Someone once said to me ‘wow look they’ve got brick homes, lights and a school building and a doctor that visits’. I told her that this village in Africa she was talking about had electricity for 2 hours a day, school classes of 60 and the hospital was miles away with no access to an ambulance.’ She replied ‘but what they’ve got is still quite good for a poor village, they’re the lucky ones aren’t they?’

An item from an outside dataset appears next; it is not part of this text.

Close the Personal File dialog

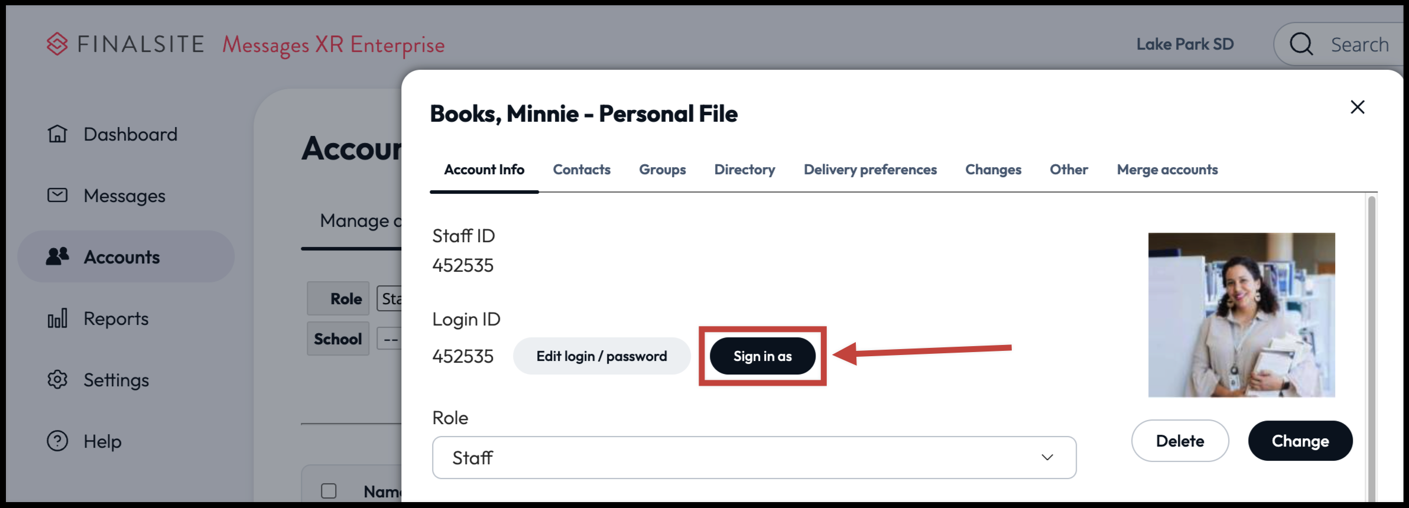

The more I think about it, the more I get a bit annoyed. I know things have been hard financially for our country recently, and hopefully that helps us empathise. But I can’t help wondering whether we have some double standards. While we worry about the state of our school playgrounds, 75 million children are not in primary school at all. While we complain about the state of the NHS, a woman dies every minute because she can’t access healthcare. I don’t mean to sound preachy or self righteous, I am ashamed that I am guilty of this. Just yesterday I was complaining about the road works in my street, when over 220thousand people died in the Haiti earthquake and the rebuilding from that will take years.

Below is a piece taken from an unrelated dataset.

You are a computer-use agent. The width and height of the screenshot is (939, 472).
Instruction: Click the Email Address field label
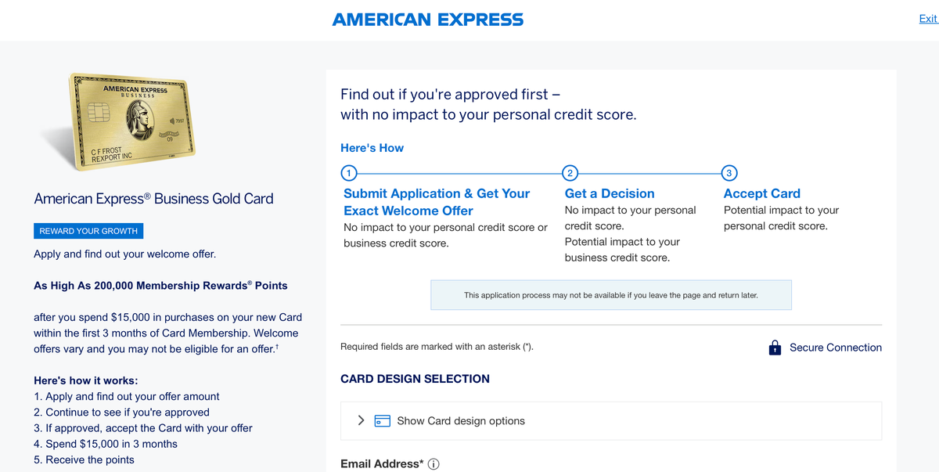tap(383, 463)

There’s been a lot of talk in development circles about how we can measure poverty, is the dollar a day line ignoring the many different dimensions of poverty? More and more people talk of a ‘moral poverty line’, how poor is too poor? Scraping by is not life in all its fullness, and it is not OK that the majority of people in our world struggle to survive day to day. We do not deserve more than anyone born anywhere else.
As we accept that the poor in our world are whole human beings with the same rights as the rich, who are so vastly in the minority, our response to the need we see becomes a lot more generous. Fewer coppers, and more calls for change.